Case Study 1: Deep Dive Helps Save $120M Account
- Don't Stop at the Top When Analyzing Loyalty: Deep Dive Helps Save $120M Account
- Client: Software and business service provider.
- Business Objective: Improve relationships with key accounts representing $600 million in revenue.
- Research Methodology: Online survey of multiple representatives from each account’s buying unit.
- Synopsis: On the surface, things at the largest account (120M) looked good. Average likelihood to recommend was similar – and strong – across accounts. What our client did not realize was that these averages masked important patterns and variations within respondents from the same buying unit.
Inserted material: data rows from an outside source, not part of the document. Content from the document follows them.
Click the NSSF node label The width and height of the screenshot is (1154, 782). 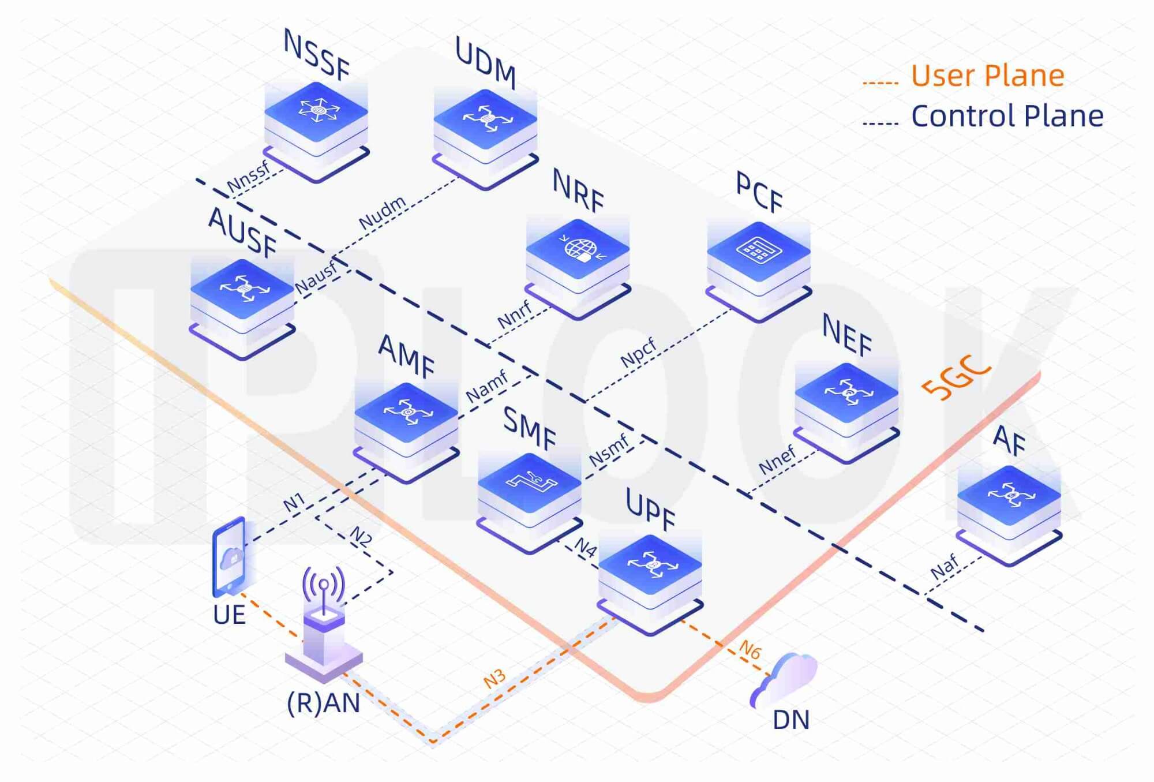(316, 55)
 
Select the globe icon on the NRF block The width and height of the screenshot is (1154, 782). (579, 249)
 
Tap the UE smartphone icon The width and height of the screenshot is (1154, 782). (230, 556)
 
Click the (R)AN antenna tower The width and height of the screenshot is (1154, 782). (324, 623)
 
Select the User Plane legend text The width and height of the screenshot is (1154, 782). (987, 76)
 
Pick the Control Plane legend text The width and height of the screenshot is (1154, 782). (1007, 116)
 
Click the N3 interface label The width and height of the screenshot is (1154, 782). (494, 679)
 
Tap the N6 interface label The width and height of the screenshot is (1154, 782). (750, 650)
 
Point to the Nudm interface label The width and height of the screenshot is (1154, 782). (382, 212)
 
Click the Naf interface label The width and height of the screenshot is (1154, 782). (945, 567)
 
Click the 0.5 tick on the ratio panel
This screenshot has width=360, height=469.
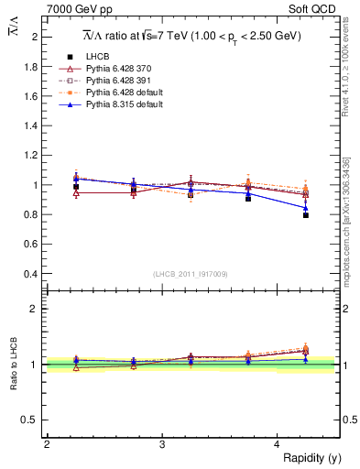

- For this largest account, we found that likelihood to recommend declined as seniority increased:
- Our survey also measured importance and client performance on 13 attributes. Comparing these detailed ratings on perceptual (value) maps allowed us to explain this decline. We found that lower level respondents cared more about the product/service itself, where our client was stronger, while higher level respondents cared more about the business relationship, where our client was weaker.
In particular, the most important decision-maker (CIO) was unhappy about product inflexibility, lack of innovation, and especially time to market, putting the whole account at risk. This is illustrated in the map shown below. Our client was already having regular meetings with this individual, but it was not until we presented our results that resources were mobilized to proactively address these specific issues.
Economic Decision Maker Value Map
- Business Outcomes: Our client made an acquisition to supplement their technology platform, which decreased time to market and increased the flexibility of their software solution. In conjunction with proactive account management, customer perceptions are being changed and customer retention is rising. Topline revenue has increased and our client currently outperforms the S&P 500.